Against the backdrop of those general principles, Schmerber stands as the seminal case involving the forced extraction of blood from an accused. In Schmerber, the defendant and a companion had been drinking at a California tavern. Schmerber, supra, 384 U.S. at 759, 86 S.Ct. at 1829, 16 L.Ed.2d at 912. They drove from the establishment around midnight in the defendant’s car, which then skidded and struck a tree. Ibid. Both the defendant and his companion were taken to a hospital for treatment of their injuries, after which the defendant was arrested for driving while intoxicated. Id. at 758, 86 S.Ct. at 1829, 16 L.Ed.2d at 913. The police directed hospital personnel to take a blood sample to test the defendant’s blood alcohol level, and the defendant apparently submitted to the test but did not consent to it. Id. at 758-59, 86 S.Ct. at 1829, 16 L.Ed.2d at 912-13.
The defendant was convicted of drunk driving and appealed on several grounds, including that the blood test violated his rights under the Fourth Amendment. In rejecting the defendant’s claims, the Supreme Court framed the issues this way:
[T]he Fourth Amendment’s proper function is to constrain, not against all intrusions as such, but against intrusions which are not justified in the circumstances, or which are made in an improper manner.
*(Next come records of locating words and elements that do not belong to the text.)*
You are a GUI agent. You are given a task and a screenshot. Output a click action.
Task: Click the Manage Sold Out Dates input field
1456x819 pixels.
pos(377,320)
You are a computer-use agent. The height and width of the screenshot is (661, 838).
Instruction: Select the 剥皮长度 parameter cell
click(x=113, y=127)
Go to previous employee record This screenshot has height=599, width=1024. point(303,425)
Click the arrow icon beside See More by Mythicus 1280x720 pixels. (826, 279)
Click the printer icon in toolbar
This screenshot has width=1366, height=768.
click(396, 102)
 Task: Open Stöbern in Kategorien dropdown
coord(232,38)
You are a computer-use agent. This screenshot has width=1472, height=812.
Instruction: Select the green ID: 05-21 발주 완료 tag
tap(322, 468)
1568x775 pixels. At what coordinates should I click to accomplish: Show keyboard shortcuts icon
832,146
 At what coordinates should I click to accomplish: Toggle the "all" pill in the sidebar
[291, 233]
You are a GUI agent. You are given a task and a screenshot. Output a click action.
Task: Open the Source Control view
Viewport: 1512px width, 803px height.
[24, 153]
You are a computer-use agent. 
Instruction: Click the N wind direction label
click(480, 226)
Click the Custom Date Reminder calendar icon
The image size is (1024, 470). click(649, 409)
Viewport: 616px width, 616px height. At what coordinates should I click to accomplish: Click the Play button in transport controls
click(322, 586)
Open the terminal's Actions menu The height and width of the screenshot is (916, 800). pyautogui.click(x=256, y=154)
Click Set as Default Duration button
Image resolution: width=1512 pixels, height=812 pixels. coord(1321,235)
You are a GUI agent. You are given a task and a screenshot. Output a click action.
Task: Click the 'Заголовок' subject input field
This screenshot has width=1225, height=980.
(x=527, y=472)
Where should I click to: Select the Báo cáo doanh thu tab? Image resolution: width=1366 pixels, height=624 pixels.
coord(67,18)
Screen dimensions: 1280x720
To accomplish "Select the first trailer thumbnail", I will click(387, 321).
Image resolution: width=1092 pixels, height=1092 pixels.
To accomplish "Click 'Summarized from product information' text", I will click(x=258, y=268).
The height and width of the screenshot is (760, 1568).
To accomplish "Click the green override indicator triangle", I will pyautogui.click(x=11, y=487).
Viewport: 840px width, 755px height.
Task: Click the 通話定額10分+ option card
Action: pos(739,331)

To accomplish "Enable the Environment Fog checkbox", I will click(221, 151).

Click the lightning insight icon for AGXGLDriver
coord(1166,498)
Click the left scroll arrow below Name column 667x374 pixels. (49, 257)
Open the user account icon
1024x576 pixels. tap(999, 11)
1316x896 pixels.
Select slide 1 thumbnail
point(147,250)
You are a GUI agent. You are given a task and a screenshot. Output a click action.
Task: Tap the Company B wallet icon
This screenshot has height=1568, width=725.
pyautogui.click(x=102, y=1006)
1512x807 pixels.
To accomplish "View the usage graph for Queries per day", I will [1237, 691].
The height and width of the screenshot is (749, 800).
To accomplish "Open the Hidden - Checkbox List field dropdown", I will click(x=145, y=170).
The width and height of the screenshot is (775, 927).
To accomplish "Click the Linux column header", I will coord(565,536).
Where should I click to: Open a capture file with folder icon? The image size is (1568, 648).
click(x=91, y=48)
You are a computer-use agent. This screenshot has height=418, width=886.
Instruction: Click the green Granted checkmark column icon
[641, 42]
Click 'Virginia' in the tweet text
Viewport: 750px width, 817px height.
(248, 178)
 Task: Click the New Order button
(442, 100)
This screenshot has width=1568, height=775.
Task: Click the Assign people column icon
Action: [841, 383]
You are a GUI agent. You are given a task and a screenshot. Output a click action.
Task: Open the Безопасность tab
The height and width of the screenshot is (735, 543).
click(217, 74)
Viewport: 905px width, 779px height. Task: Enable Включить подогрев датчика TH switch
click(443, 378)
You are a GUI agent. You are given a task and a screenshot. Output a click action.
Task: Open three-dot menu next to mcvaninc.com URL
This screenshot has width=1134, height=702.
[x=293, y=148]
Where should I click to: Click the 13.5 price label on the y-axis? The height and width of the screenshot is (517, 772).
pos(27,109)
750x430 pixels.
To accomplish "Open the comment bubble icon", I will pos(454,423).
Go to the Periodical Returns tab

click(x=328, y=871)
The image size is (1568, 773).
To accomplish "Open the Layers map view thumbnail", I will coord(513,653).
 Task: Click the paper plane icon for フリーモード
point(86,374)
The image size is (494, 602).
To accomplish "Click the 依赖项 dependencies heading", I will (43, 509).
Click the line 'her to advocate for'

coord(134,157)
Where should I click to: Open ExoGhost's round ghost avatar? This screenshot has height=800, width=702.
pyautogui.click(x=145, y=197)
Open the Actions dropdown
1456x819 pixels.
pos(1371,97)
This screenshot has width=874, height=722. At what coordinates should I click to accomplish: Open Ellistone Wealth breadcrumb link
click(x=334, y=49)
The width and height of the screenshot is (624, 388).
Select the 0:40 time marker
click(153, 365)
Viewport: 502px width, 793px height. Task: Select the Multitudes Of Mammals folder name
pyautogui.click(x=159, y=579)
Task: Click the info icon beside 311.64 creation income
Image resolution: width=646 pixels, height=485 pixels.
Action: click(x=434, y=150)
In other words, the questions we must decide in this case are whether the police were justified in requiring [the defendant] to submit to the blood test, and whether the means and procedures employed in taking his blood respected relevant Fourth Amendment standards of reasonableness.
[Id. at 768, 86 S.Ct. at 1834, 16 L.Ed.2d at 918.]
Within that analytical framework, the Court concluded that the defendant’s intoxicated appearance (his watery, bloodshot eyes and the smell of liquor on his breath) provided probable cause for the arrest. *238 Id. at 768-69, 86 S.Ct. at 1834-35, 16 L.Ed.2d at 918- 19. It also found that because blood alcohol levels diminish rapidly, the police had acted reasonably in taking a sample of the defendant’s blood after they had arrested him. Id. at 770-71, 86 S.Ct. at 1835-36, 16 L.Ed.2d at 920. The Court further found that because it was minimally intrusive and highly accurate, the defendant’s blood test was a reasonable measure of blood alcohol content. Id. at 771, 86 S.Ct. at 1836, 16 L.Ed.2d at 920.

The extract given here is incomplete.